Project Summary/Abstract
Drugs are approved by regulators because they are relatively safe and effective. However, there are
typically unanswered basic science questions about the detailed mechanisms of action, the impacts of
genetic and epigenetic variation, and the full range of phenotypic responses. This missing knowledge often
leads to reduced efficacy and increased adverse events. My overall scientific goal is to generate more
complete understanding of the mechanisms of drug response and their sources of variation, in order to
enable more precise drug therapies.
The last two decades has seen an explosion of data relevant to drug response. We have abundant
data about human genetic variation and gene expression (and other omic) profiles that illuminate key cellular
pathways in disease. Advances in protein 3D structure prediction provide useful models for most proteins,
which enable proteome-wide screening for off-target drug interactions. Biobanks, electronic medical records
(EMR), FDA adverse event databases and medical claims data provide clinical information and environmental
exposures. These data have biases and blindspots. My lab has a track record creating methods for analysis
of all these critical data types. We focus on computational/statistical approaches that integrate data at all
scales, thus reducing the biases within individual scales.
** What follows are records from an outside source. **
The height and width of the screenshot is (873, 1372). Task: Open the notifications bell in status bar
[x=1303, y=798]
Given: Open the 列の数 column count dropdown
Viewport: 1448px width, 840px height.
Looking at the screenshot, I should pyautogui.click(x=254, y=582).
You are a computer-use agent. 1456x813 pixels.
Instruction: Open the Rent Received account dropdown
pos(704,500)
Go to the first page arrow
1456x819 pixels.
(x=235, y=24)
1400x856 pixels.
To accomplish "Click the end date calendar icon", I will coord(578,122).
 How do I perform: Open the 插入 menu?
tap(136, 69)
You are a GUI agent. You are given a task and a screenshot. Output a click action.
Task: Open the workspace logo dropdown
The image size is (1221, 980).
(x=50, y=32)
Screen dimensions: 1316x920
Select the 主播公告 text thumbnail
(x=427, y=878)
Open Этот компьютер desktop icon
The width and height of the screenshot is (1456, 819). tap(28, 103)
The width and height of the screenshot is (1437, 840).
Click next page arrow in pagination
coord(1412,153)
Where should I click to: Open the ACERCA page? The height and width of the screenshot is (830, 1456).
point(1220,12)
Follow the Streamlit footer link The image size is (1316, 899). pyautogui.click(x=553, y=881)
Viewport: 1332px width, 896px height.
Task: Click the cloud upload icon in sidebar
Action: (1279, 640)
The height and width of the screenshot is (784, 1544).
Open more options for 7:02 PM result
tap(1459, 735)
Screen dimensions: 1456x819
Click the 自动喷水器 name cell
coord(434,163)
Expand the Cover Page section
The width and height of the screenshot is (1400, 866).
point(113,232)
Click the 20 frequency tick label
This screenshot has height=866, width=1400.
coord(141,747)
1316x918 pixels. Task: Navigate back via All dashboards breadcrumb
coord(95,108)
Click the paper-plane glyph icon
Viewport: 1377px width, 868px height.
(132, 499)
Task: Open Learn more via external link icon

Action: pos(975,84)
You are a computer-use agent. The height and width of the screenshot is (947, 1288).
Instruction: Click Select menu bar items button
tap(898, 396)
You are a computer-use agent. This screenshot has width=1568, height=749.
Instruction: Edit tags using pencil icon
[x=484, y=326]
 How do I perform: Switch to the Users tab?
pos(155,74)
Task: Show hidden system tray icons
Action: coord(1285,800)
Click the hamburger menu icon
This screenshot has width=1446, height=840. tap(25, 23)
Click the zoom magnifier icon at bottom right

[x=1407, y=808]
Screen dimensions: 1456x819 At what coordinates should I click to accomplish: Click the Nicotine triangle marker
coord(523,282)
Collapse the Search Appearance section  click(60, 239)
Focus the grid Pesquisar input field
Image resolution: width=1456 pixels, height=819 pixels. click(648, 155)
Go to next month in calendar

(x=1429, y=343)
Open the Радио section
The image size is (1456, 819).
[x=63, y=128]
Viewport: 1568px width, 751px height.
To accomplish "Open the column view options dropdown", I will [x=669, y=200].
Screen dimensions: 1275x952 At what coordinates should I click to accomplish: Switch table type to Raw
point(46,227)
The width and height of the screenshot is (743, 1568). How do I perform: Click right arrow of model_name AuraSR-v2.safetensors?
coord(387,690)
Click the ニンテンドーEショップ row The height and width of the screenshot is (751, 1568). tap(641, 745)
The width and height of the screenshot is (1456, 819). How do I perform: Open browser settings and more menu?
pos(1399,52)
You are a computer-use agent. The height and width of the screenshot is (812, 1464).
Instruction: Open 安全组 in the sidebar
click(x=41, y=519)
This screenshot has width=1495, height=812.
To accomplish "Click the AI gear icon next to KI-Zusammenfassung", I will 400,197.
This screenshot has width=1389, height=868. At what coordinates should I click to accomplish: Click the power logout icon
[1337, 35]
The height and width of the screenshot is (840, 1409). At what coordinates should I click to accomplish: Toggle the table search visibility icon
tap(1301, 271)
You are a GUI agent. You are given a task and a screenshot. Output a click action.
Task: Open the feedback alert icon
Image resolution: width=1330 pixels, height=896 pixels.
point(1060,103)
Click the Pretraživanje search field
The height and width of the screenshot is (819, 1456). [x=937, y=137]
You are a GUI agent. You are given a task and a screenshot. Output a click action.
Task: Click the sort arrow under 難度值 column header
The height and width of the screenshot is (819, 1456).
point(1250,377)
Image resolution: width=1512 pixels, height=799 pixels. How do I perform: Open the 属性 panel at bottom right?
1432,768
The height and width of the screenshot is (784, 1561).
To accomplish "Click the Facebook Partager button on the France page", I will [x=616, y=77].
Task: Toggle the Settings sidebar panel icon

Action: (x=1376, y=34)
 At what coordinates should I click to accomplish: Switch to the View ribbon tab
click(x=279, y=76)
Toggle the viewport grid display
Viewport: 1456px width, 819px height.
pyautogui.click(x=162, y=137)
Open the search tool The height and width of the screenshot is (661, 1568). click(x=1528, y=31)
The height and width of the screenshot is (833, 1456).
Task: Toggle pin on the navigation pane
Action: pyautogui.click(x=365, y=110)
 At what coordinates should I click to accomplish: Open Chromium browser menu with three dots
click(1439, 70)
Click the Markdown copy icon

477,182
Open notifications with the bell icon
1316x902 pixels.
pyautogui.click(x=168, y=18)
In 2000, we created the Pharmacogenetics Knowledgebase (PharmGKB) which curates information
about how human genetic variation influences variation in drug response. PharmGKB has high quality
information for 100s of drugs and genes, but pharmacogenetics typically explains far less than ~50% of
variation in drug response. I hypothesize that a large fraction of the remaining variation can be explained by
unknown off-targets, undiscovered pathways of drug response, genetic and epigenetic differences in
expression, and differences in environment and disease physiology. Thus, my proposed work focuses on
computational methods that use publicly available data to answer five driving questions: (1) What are the full
set of clinical responses to drugs, alone and in combination? (2) What are the molecular targets (particularly
off-targets) that are modulated by a drug? (3) What are the pathways that modulate drug response? (4) How
does genetic variation in targets/pathways lead to variation in drug response? (5) How do epigenetics create
variability in drug response? We will evaluate our methods with independent, held-out gold standard data
sets (to establish quantitative statistical performance), and collaborate with experimental colleagues to
validate key novel hypotheses. We will focus on genes and pathways that are critical in drug response for
under-studied diseases and in under-studied populations.